TASK REQUIREMENTS => Reproduce word for word every line from the one containing "800x575 pixels." through the end of the listing below; omit the pictures.

DATASET RECORDS =>

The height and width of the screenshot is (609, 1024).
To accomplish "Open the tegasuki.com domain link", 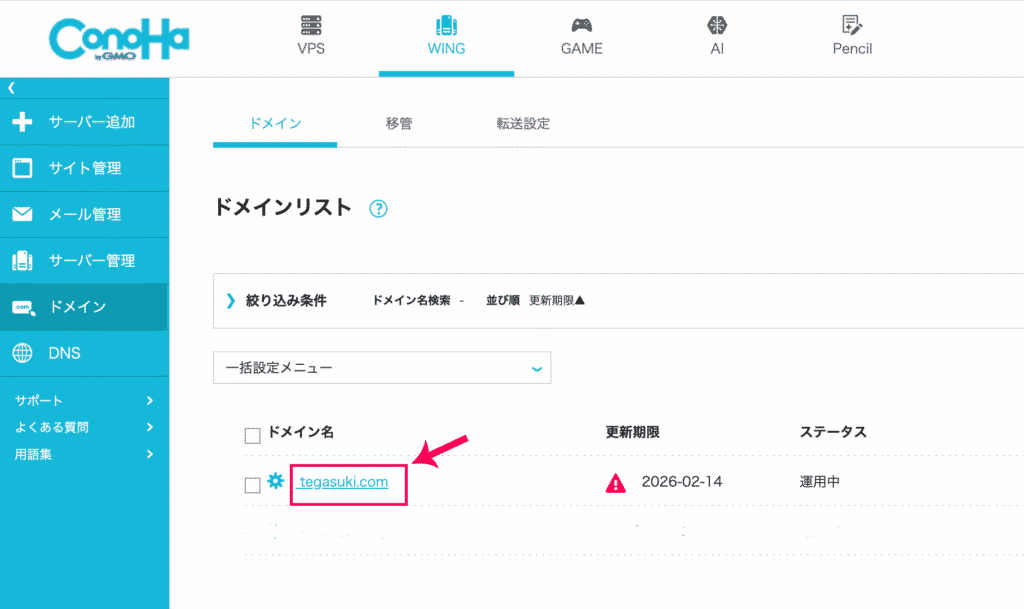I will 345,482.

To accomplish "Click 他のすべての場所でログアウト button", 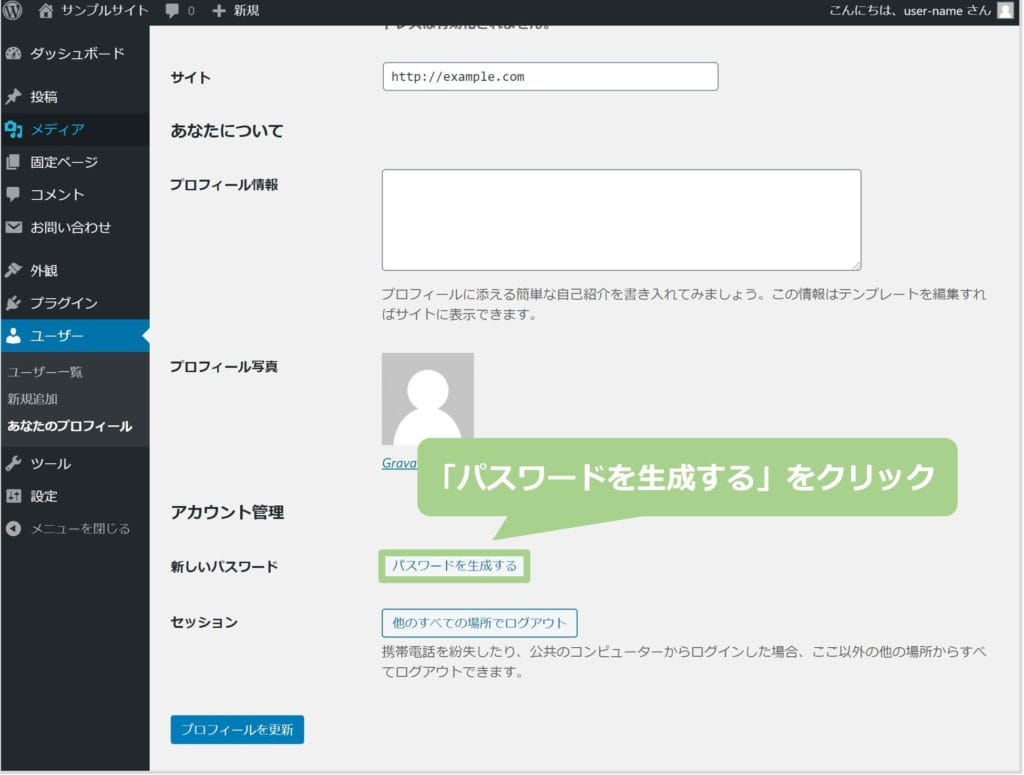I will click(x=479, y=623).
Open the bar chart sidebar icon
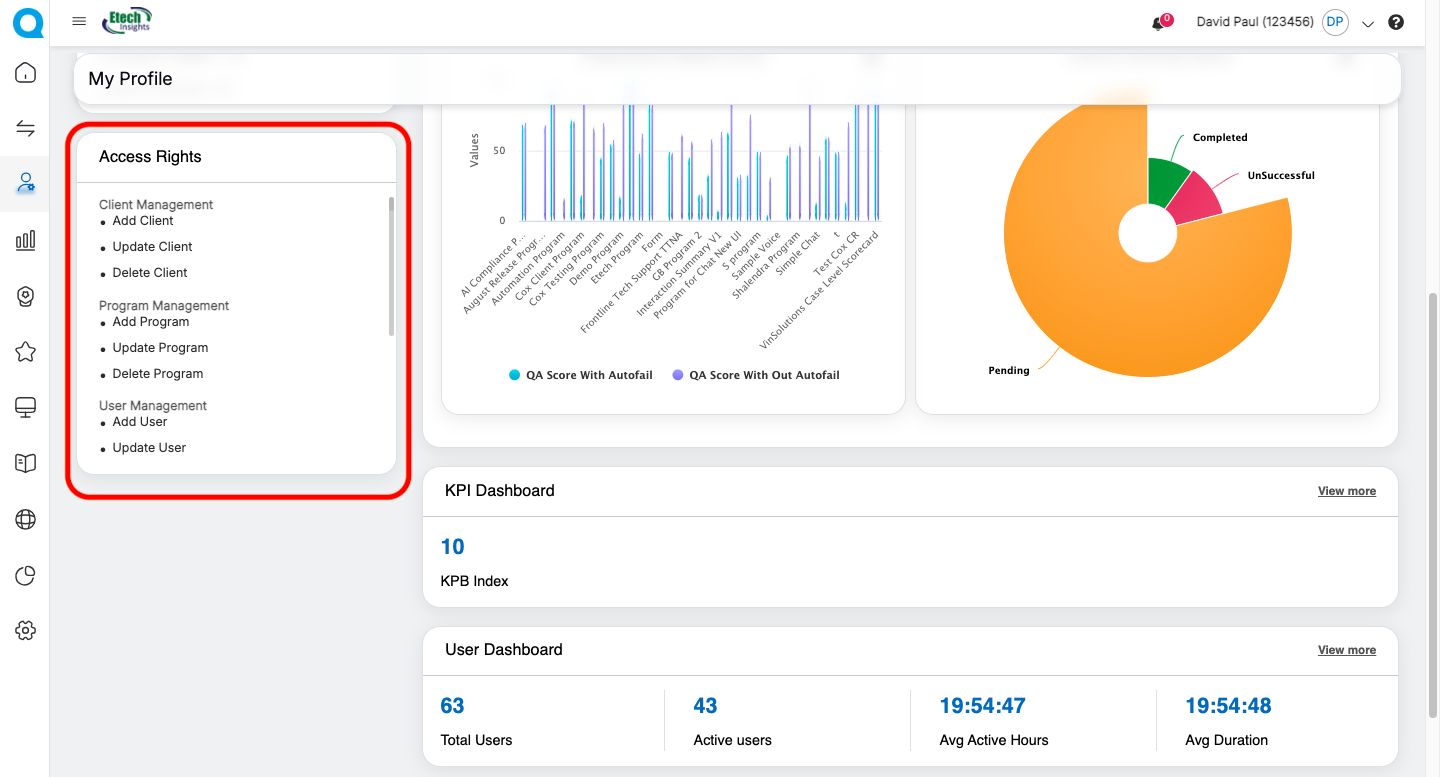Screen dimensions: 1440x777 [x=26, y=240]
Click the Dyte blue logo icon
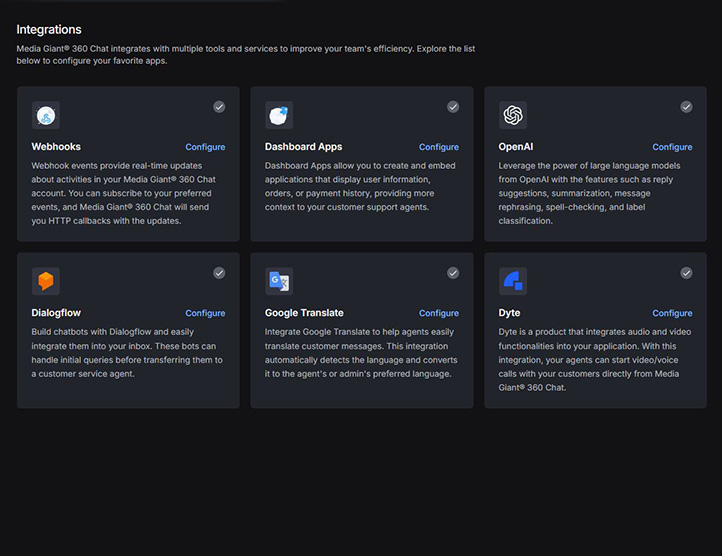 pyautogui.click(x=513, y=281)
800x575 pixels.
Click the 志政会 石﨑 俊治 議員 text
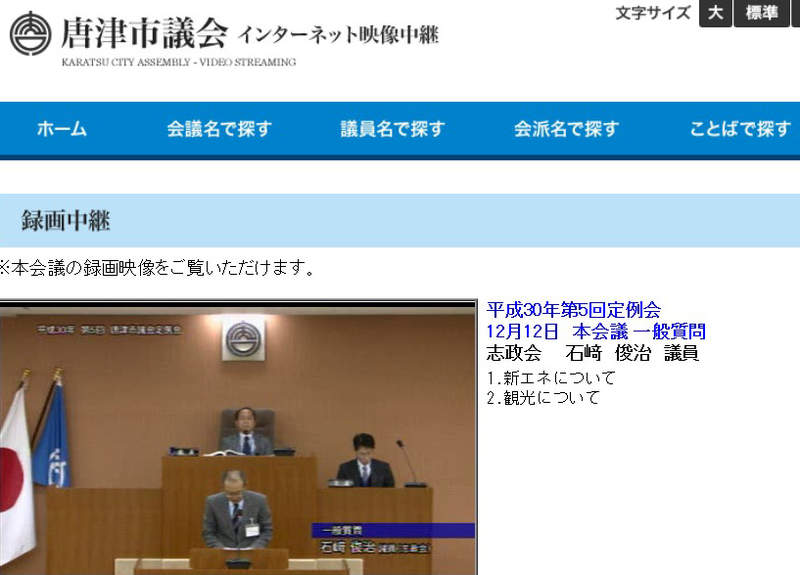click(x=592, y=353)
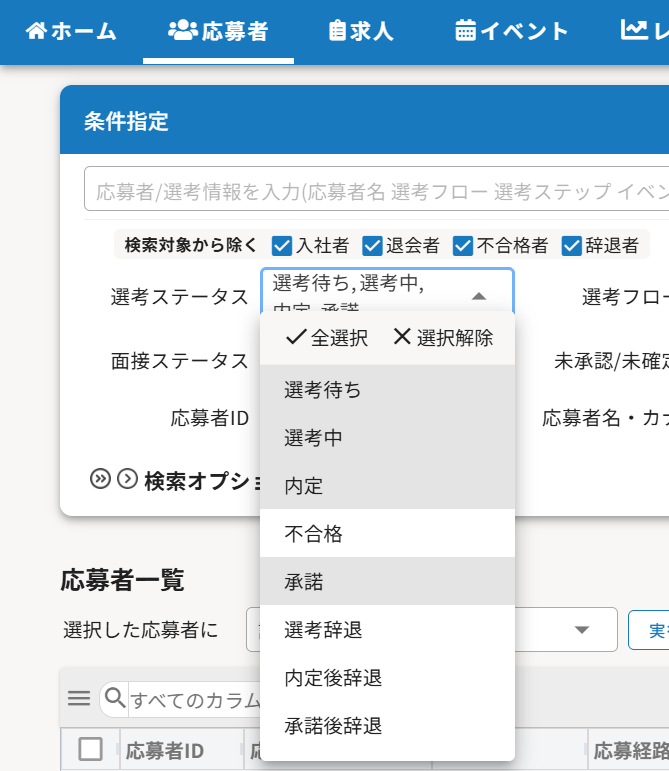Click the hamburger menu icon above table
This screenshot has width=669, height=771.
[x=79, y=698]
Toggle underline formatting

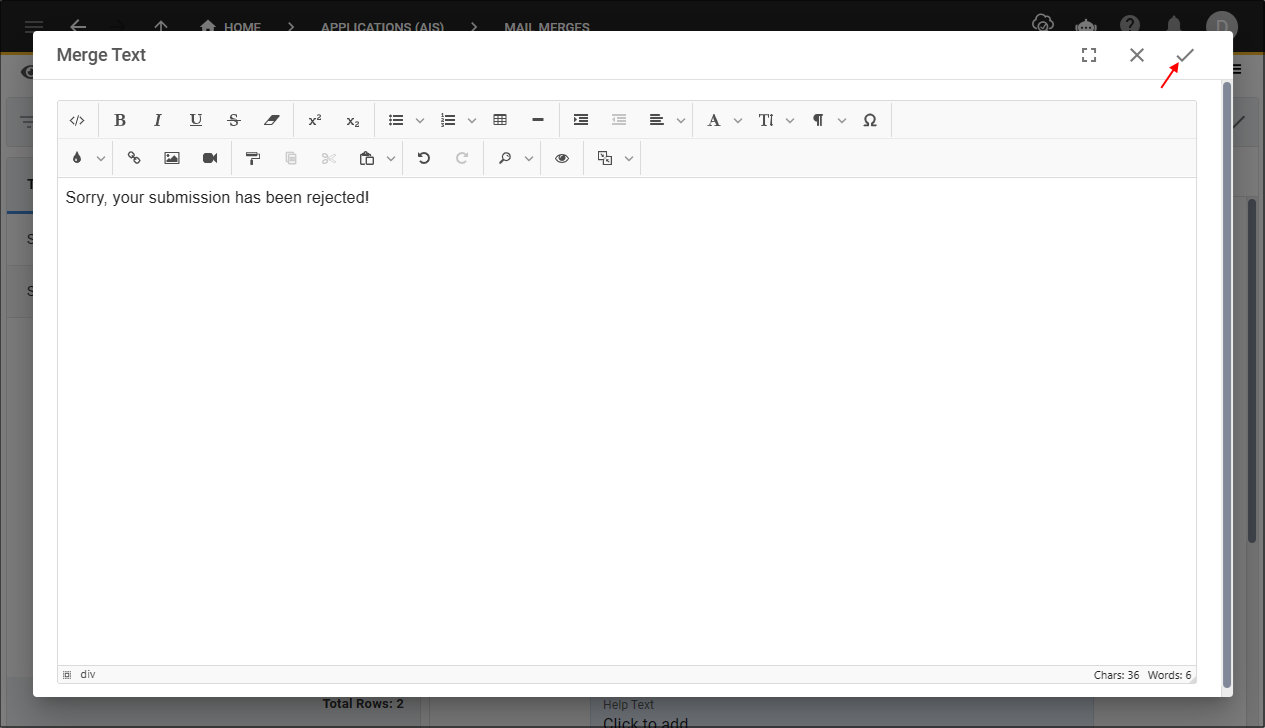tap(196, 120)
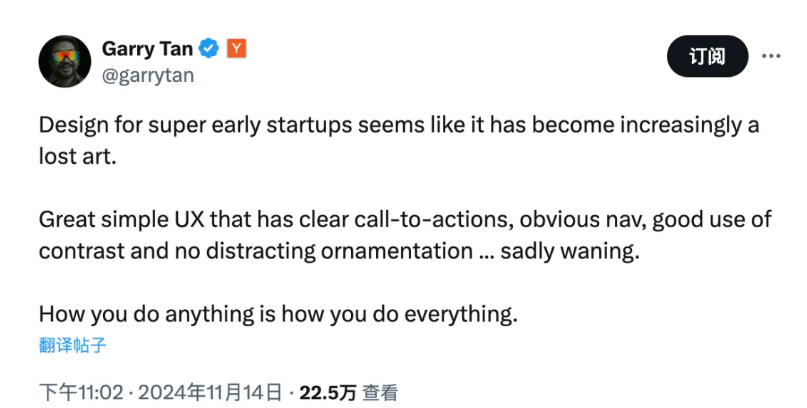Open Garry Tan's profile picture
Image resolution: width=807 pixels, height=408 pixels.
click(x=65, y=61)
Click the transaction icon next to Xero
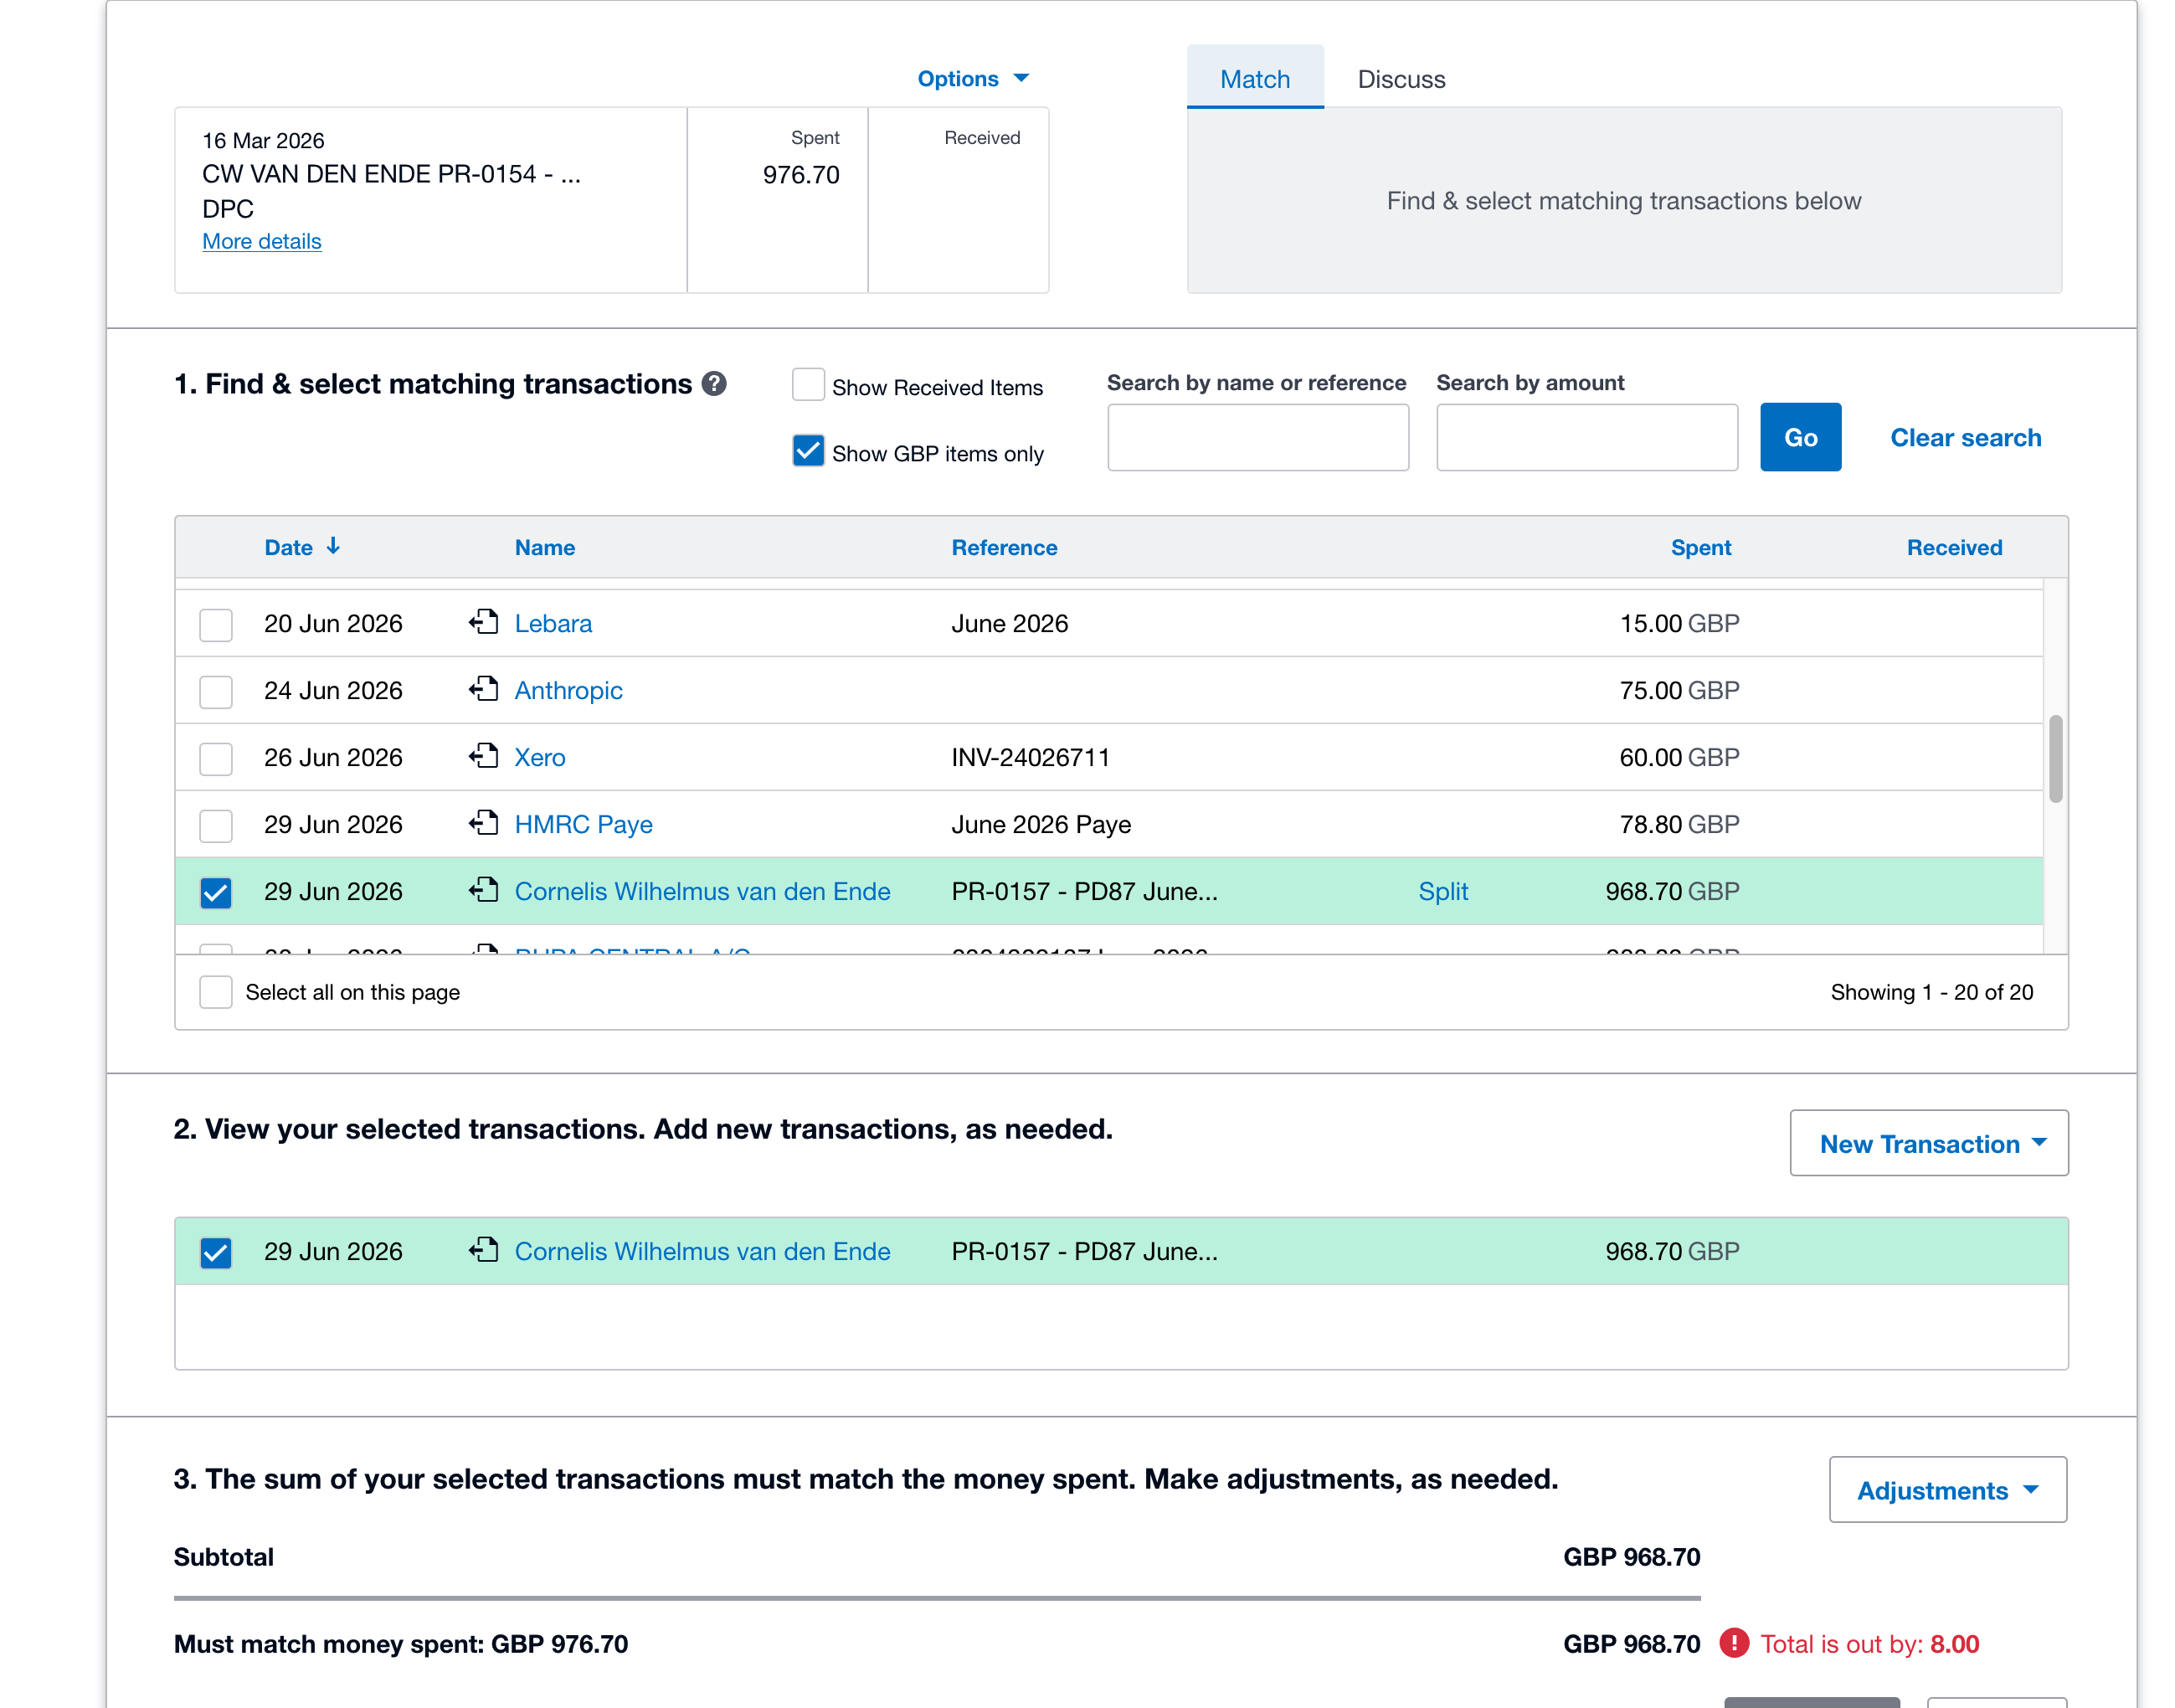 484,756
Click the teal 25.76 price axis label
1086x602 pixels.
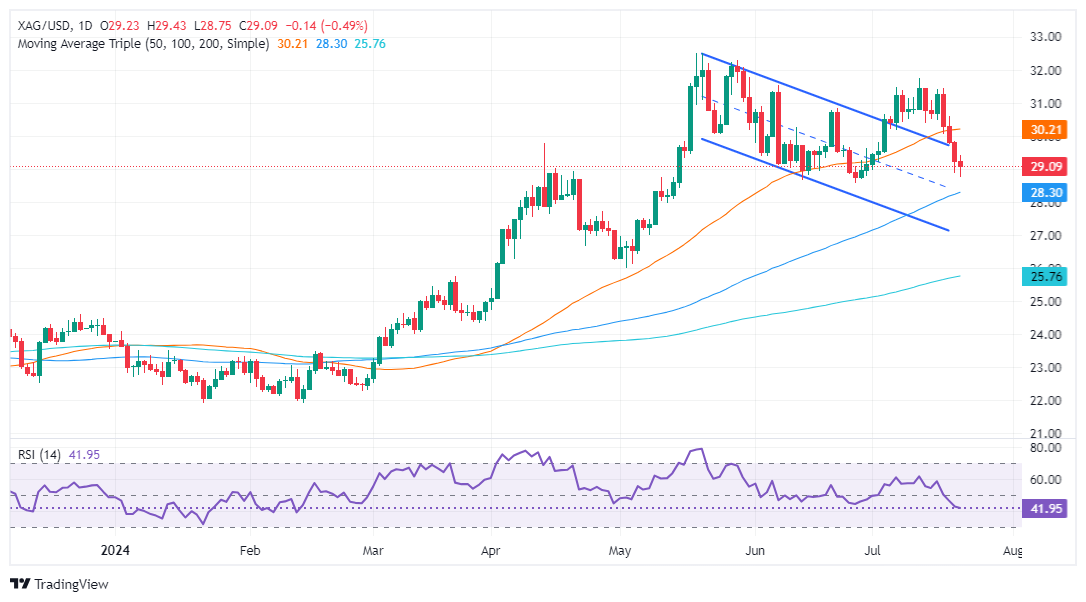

ANSWER AREA =>
800x575 pixels.
Click the 志政会 石﨑 俊治 議員 text
click(x=592, y=353)
Click the hamburger menu icon above table
This screenshot has width=669, height=771.
[x=79, y=698]
Toggle underline formatting

tap(196, 120)
Open Garry Tan's profile picture
Image resolution: width=807 pixels, height=408 pixels.
click(x=65, y=61)
Click the transaction icon next to Xero
 484,756
Click the teal 25.76 price axis label
1086x602 pixels.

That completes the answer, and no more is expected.